He wasn’t gone for long, when he came running back.

‘Stanislav’s gone.’ He paused. ‘He’s also killed the steward.’ He paused again. ‘It’s … not good.’

Mary caught his meaning better than the others. She looked at Bell’s reaction. She’d just lost her … what? Servant? Slave? Friend? Lover? And there was nothing except barely contained glee that their plans were going awry.

She knew people like that, back in London. They were the ones to avoid, the strange, dangerous ones who ended up getting locked away for the rest of their lives.

‘Then we’d better go and find him.’

28

The steward was over by the door to the bridge. And under the table. And halfway up the wall where something, some part of him, had been thrown with great force and stuck.
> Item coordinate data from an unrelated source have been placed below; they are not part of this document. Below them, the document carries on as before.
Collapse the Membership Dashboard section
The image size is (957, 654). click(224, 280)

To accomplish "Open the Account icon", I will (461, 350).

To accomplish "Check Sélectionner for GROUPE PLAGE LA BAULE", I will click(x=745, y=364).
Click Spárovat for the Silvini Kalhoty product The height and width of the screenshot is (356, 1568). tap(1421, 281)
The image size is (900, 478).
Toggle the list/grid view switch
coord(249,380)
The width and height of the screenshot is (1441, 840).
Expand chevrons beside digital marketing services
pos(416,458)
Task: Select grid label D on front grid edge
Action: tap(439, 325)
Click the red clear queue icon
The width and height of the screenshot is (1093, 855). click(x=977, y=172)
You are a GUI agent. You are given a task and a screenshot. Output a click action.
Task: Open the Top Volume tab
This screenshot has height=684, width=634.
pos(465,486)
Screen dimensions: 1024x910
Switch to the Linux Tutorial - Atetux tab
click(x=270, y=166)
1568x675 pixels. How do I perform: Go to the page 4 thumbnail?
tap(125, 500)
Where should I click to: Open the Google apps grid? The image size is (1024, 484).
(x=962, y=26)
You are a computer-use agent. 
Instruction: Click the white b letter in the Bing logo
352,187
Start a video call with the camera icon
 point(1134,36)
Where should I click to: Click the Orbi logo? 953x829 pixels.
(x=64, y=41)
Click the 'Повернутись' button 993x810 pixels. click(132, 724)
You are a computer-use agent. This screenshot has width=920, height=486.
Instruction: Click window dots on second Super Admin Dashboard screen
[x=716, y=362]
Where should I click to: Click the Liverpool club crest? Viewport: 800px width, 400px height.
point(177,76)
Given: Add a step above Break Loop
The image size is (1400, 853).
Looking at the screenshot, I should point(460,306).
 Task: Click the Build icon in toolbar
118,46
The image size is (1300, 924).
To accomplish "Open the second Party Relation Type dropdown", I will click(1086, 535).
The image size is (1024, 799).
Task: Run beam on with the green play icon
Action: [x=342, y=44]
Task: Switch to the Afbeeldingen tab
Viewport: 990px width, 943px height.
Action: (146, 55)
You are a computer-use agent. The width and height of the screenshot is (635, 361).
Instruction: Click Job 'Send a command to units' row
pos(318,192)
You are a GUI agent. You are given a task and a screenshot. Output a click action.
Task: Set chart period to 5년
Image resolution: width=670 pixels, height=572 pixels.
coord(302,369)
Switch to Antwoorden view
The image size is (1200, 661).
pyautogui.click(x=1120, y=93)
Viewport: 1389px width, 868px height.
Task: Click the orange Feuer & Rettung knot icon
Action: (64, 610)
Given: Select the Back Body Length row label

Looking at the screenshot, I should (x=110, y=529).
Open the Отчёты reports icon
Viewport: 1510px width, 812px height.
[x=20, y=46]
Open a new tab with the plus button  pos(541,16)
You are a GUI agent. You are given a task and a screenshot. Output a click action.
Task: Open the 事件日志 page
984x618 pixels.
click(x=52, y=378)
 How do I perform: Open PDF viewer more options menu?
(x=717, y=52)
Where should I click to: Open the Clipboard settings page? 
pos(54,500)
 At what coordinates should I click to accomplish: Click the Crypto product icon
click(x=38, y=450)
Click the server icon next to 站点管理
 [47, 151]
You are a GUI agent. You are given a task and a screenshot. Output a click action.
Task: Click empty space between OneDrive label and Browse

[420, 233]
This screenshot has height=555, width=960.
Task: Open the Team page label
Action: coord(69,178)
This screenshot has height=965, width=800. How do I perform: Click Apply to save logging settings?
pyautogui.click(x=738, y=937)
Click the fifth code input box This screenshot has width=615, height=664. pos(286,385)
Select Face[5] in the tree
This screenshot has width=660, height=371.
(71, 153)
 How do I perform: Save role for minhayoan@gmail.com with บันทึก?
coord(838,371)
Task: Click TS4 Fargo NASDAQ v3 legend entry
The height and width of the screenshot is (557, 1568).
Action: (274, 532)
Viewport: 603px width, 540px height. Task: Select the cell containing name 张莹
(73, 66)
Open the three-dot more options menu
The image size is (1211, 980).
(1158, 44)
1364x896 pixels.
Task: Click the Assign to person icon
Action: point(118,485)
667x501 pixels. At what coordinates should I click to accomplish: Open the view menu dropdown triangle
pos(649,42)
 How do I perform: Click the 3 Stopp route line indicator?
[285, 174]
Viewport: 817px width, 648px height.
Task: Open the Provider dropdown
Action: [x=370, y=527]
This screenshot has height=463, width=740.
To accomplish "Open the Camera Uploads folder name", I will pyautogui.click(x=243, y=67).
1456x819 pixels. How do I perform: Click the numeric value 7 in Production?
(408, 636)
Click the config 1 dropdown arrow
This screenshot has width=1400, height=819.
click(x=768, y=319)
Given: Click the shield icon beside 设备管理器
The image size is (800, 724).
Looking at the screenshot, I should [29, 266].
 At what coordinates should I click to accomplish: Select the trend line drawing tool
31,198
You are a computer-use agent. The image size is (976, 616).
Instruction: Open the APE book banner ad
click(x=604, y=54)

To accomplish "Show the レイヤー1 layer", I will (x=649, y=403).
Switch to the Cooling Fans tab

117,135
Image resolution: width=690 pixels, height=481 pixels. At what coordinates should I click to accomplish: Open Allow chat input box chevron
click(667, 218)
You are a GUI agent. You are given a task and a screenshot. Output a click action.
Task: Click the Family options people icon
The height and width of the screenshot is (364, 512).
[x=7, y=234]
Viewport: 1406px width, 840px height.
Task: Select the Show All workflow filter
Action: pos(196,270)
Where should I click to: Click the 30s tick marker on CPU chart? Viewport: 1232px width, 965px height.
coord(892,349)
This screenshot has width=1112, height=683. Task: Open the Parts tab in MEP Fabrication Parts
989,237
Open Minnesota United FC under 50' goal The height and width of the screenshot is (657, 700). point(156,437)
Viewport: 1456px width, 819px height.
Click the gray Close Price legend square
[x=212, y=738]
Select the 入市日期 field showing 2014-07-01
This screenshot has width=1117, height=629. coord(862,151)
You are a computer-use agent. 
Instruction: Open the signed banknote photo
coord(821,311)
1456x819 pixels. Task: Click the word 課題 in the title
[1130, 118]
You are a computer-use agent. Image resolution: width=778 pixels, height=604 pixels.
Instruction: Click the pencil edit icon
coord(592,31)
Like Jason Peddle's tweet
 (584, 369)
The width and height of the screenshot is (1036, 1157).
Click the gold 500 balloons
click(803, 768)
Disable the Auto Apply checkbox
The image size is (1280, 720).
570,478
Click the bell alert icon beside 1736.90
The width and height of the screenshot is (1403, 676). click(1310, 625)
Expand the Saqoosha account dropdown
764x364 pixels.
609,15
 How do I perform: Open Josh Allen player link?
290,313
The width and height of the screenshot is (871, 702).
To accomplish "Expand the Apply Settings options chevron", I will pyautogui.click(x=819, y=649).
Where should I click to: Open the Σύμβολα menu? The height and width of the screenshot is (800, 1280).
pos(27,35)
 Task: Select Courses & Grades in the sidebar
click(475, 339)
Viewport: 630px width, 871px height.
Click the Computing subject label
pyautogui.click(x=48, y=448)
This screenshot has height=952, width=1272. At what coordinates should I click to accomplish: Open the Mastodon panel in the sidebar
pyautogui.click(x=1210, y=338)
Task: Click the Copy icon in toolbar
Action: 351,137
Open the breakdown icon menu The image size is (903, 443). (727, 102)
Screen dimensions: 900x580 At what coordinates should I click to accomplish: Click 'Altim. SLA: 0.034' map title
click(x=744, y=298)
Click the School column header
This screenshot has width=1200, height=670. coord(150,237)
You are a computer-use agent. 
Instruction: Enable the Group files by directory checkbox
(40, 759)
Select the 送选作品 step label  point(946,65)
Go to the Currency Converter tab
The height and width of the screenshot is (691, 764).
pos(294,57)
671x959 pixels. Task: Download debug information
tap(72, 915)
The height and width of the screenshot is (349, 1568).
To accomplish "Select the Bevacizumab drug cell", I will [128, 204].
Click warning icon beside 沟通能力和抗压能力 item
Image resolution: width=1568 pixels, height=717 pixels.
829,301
‘It looks like a fucking abattoir,’ said Mary, and retreated quickly, intercepting Luiza with a muttered, ‘You don’t want to go in there.’

Dalip had been to an abattoir, where they killed animals to eat according to Sikh rules. Quick, clean, one cut. The room – the killing floor, because that’s what it was called – had been almost spotless. The store room was far from that.

He stepped across the threshold and looked around. Stanislav could now be anywhere, either in the castle or even outside it. But he could still be here, hiding behind the barrels and the shelves, and he needed to check. The far door was still barred, but he peered into the shadows made barely lighter by the meagre lantern.

The steward had been decapitated, his head torn off with a force that was beyond human capacity. Hopefully, he’d been dead before that, because the thing that was glued to the wall was the sticky remains of his burst heart.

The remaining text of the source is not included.